■ Activity: When you reach the line that contains "Task: Click the Dictate microphone icon", give it back exactly along with each line after it to the end of the entries; skip any pictures.

━━ Records shown ━━

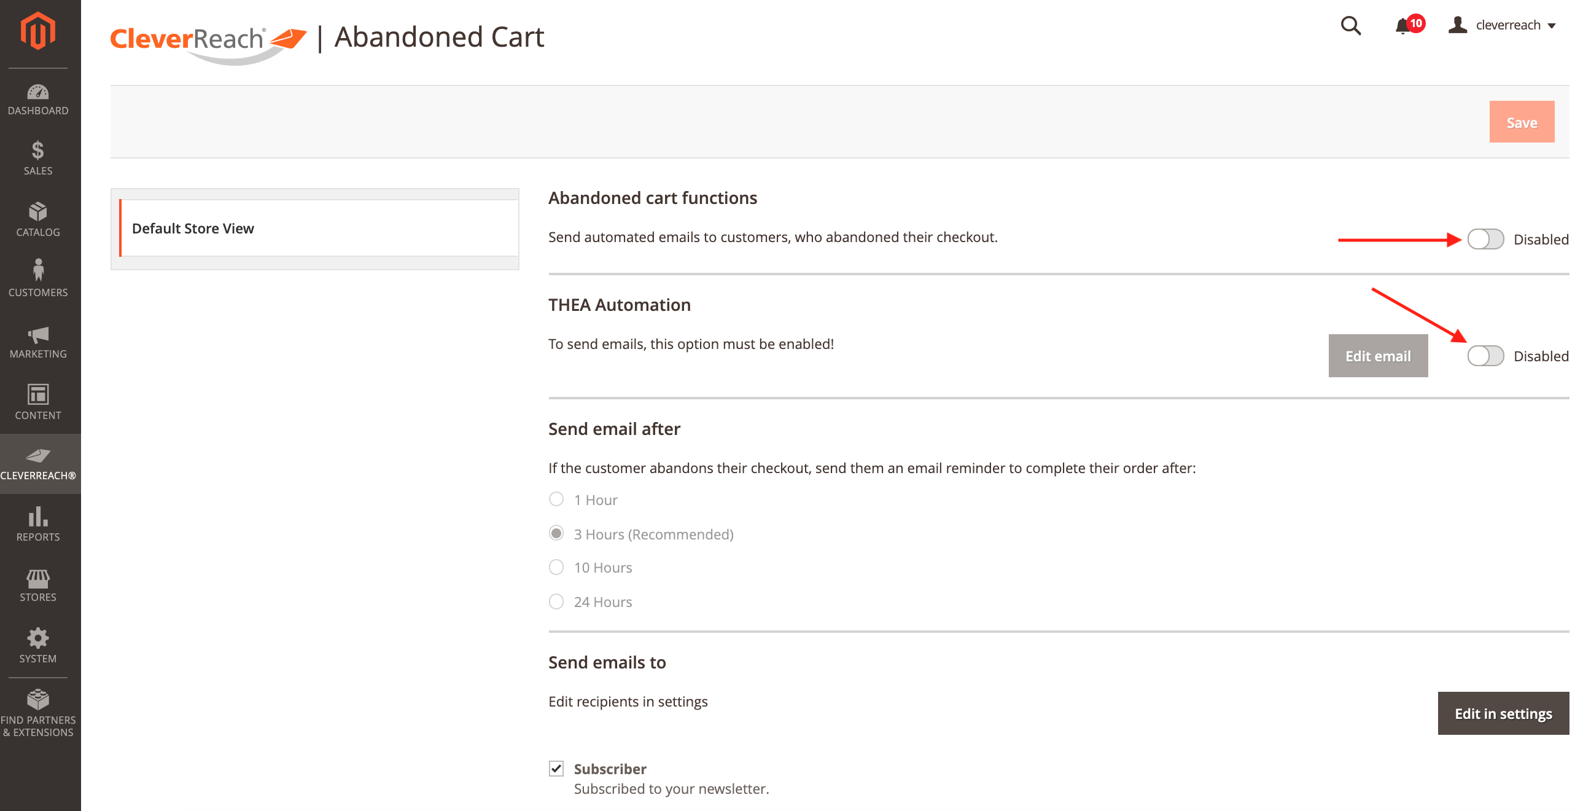This screenshot has width=1583, height=811.
Task: Open the Magento logo home icon
Action: [x=38, y=31]
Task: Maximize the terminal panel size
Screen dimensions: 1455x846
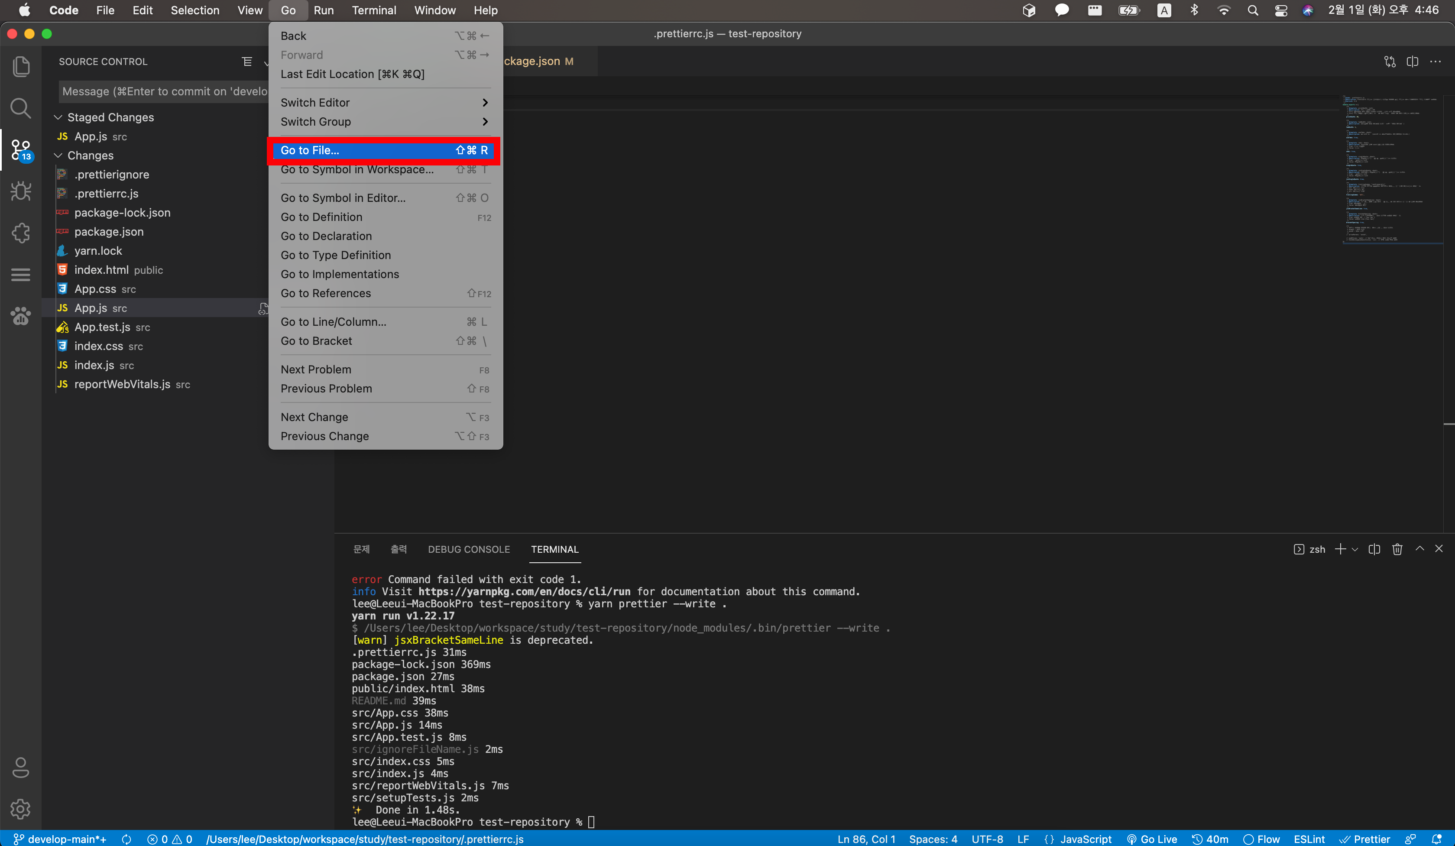Action: pos(1419,549)
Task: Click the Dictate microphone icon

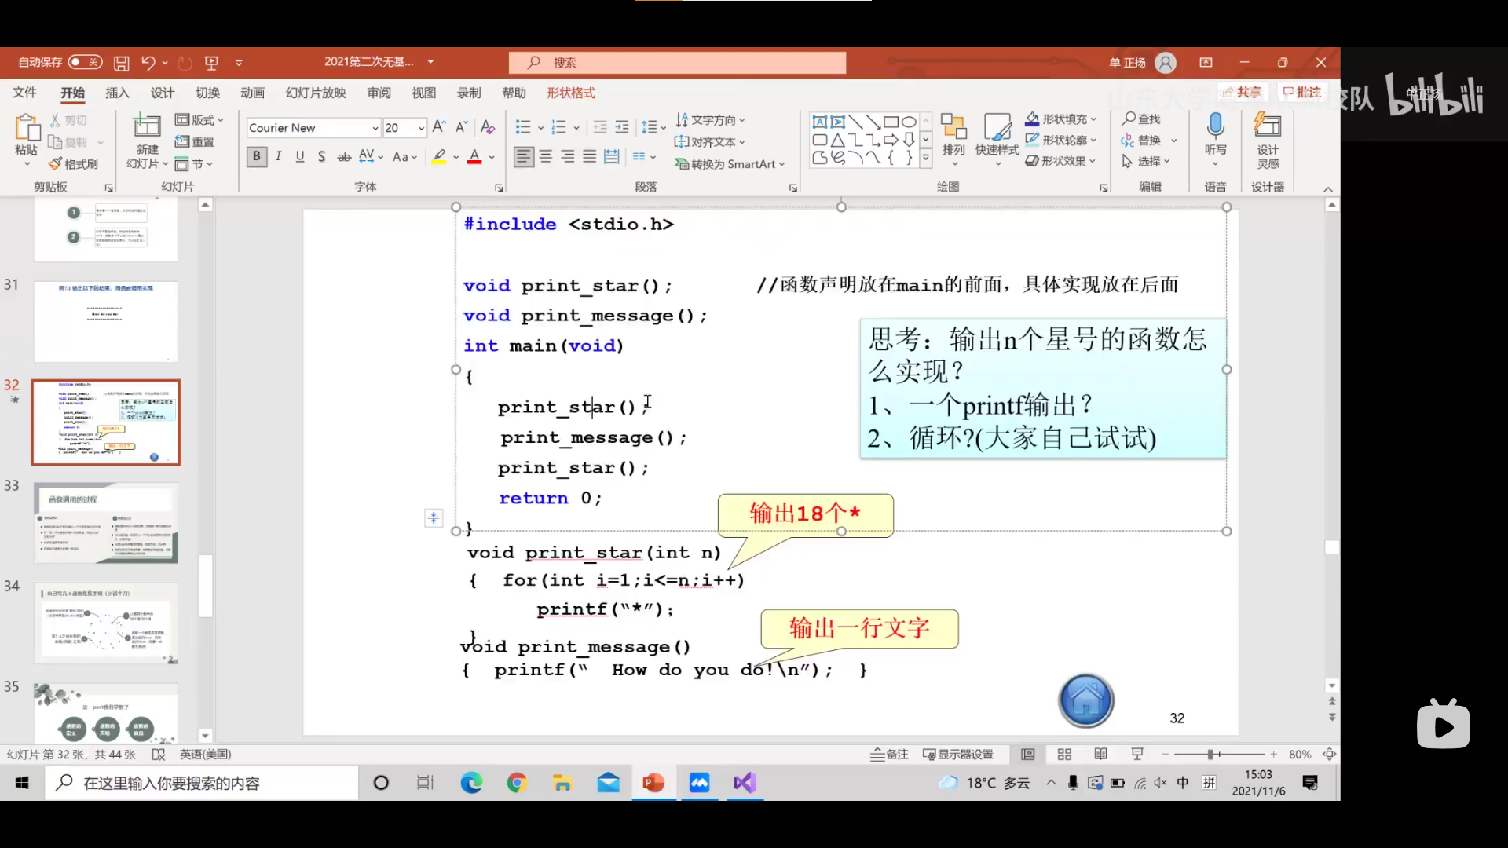Action: [1215, 126]
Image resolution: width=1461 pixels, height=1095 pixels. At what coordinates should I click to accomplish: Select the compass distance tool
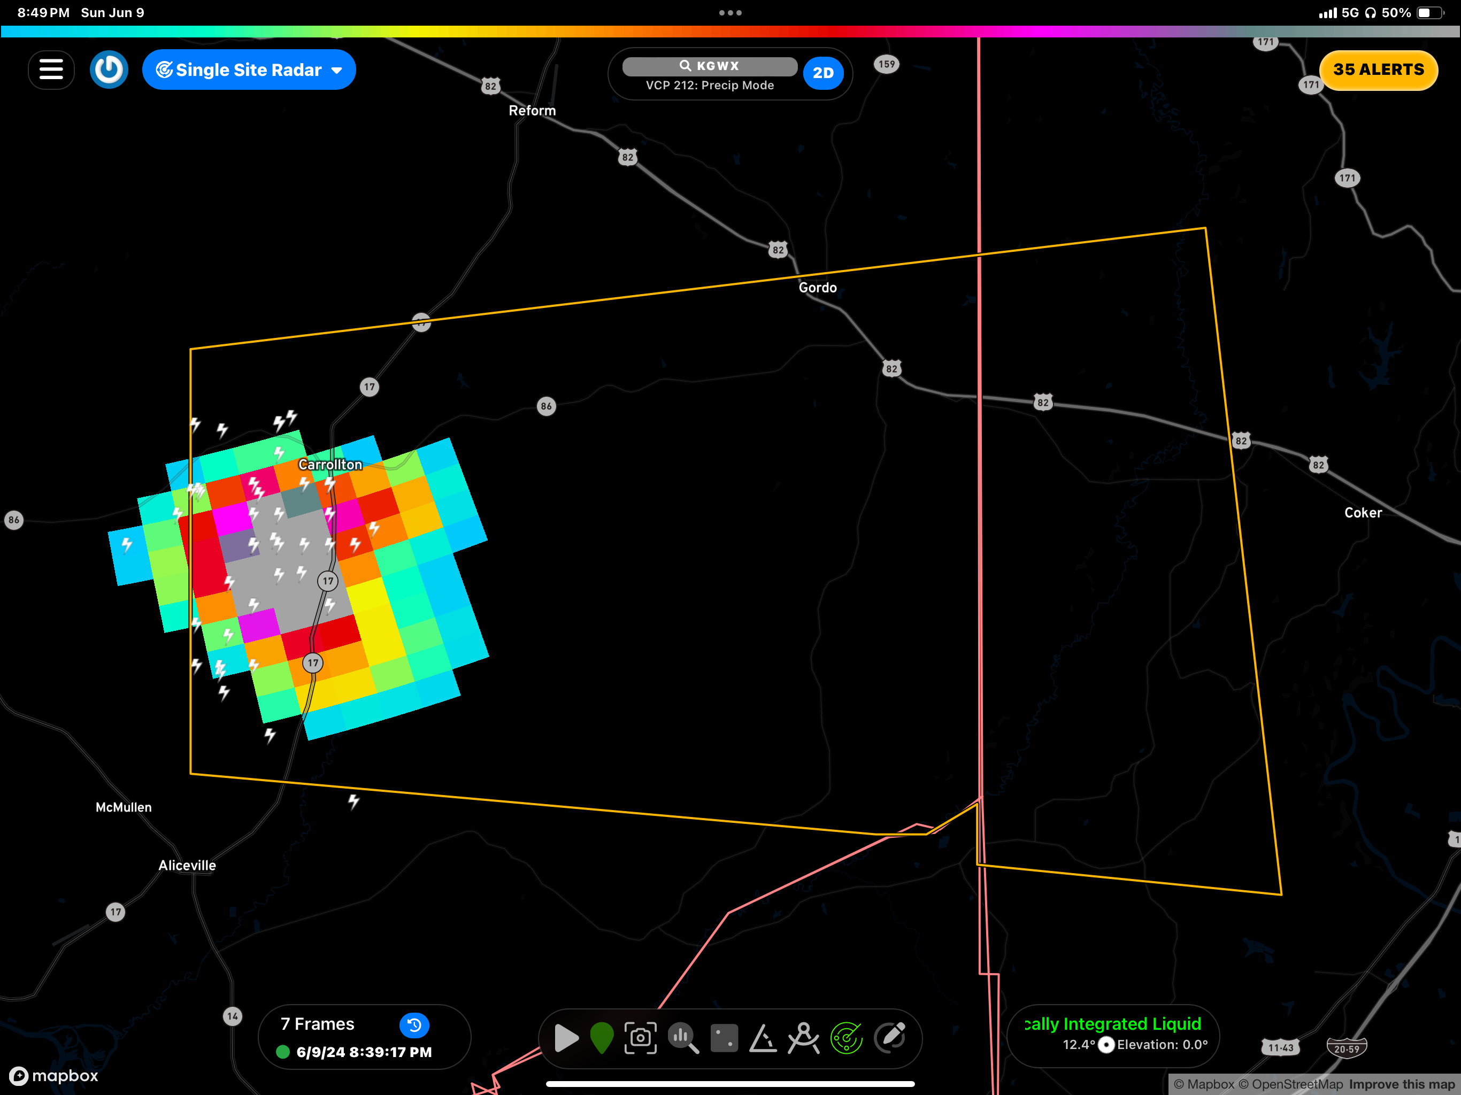tap(804, 1038)
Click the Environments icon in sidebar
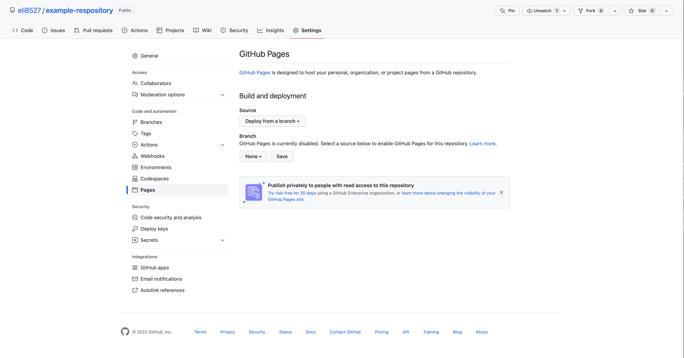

━━━

■ Response to the task:
Task: Click the Dictate microphone icon

Action: [1215, 126]
Image resolution: width=1461 pixels, height=1095 pixels. At what coordinates should I click to accomplish: Select the compass distance tool
tap(804, 1038)
Click the Environments icon in sidebar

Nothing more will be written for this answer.